Anyway, I had taken notes during the build, they're attached at the bottom of this post: ain't pretending to trace "the way" to build #29, sure, rather show "my way" (which is neither right nor wrong: just slow and prone to errors together with too many "no ways".

Marcello


----------



## joe d (Apr 15, 2011)

Marcello

That came out nice Thm: Thm:

So, here's the traditional question... what's next ;D

cheers, Joe


----------



## mzetati (Apr 15, 2011)

> So, here's the traditional question... what's next 

One of the many projects on my to-do list, not necessarily in FIFO order. 
Marcello

PS: I did not attach the .pdf to the post, as I noticed it was well over the 500Kb allowed limit (2.5Mb): to those interested, the only place I could think of to make it available to those interested into seeing my errors, is the files section of the elmers_engines yahoo! group. 
Will try to find a better place next week.


----------



## don-tucker (Apr 15, 2011)

Yes ,thats a nice variation on the original,like the guides.Well done you.
Don


----------



## mzetati (Apr 19, 2011)

Some more pictures: 












the pdf might be downloadable here:
https://sites.google.com/site/mztgroups/home/Files/MineEngine29build-MZT.pdf?attredirects=0&d=1


And here's the reason of the "nice variation" (thank You, Don) on the guides (as explained into the notes at the above link): 






this piece of scrap brass had (almost) exactly enough metal left to make them (to say nothing about my little interest into melting small brass items while trying to braze them together, : )











Marcello


----------



## mzetati (Apr 29, 2011)

Here's a link to my Elmer's #29 video
Marcello

[ame=http://www.youtube.com/watch?v=DvQLEsSzX48]http://www.youtube.com/watch?v=DvQLEsSzX48[/ame]
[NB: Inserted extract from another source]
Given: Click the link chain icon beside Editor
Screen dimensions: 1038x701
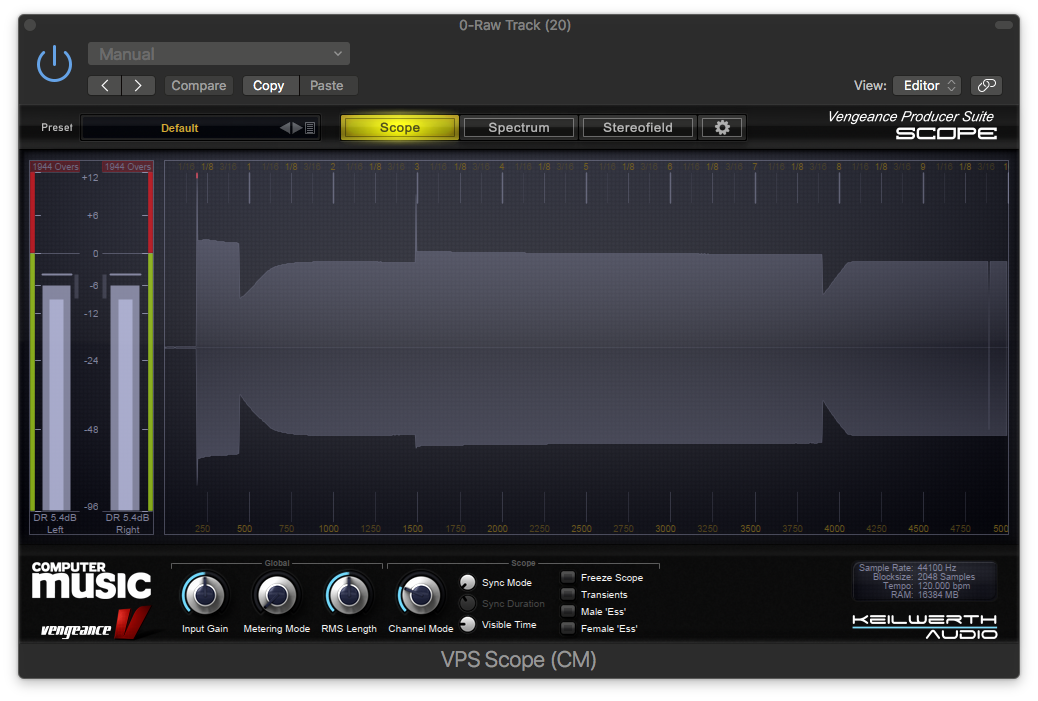Looking at the screenshot, I should coord(986,85).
link:[ame]http://www.youtube.com/watch?v=DvQLEsSzX48[/ame]


----------



## lathe nut (Apr 29, 2011)

wonderful, great work, love the way it runs, thanks for sharing


----------



## Philjoe5 (Apr 29, 2011)

Great job on the Mine Engine. A nice running engine - thanks for sharing your work  Thm:

Cheers,
Phil


----------



## steamin (May 8, 2011)

I totally agree with Phil. Great running and looking engine. Well done ;D


----------



## Maryak (May 8, 2011)

Yep, it's a beauty. :bow: :bow:

Best Regards
Bob


----------



## doubletop (Feb 22, 2012)

As its Elmer month this one looks like one for the project list

A really nice job

Pete


----------



## Blogwitch (Feb 22, 2012)

Very nice engine you have built Marcello, and a good runner as well.
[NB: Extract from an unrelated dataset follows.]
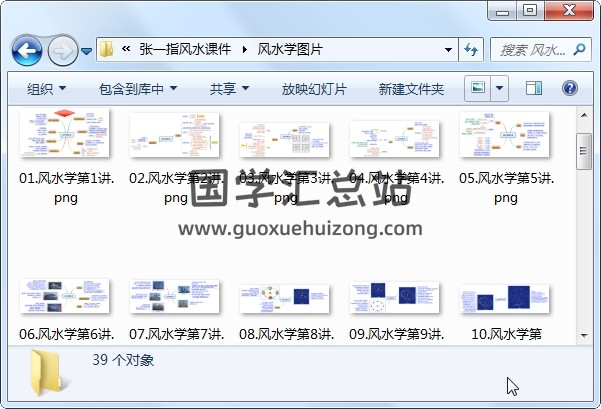The height and width of the screenshot is (409, 601).
Task: Toggle the preview pane
Action: tap(533, 88)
This engine is a favourite of mine, as it is my only Elmers build I showed on here, a few years back.

I also showed, that with a little bit of work, Elmer's engines can be made to look totally different from all the other builds.

Almost all his engines can be 'blinged', just by leaving the major bits as per plans, then play about with the other non critical bits.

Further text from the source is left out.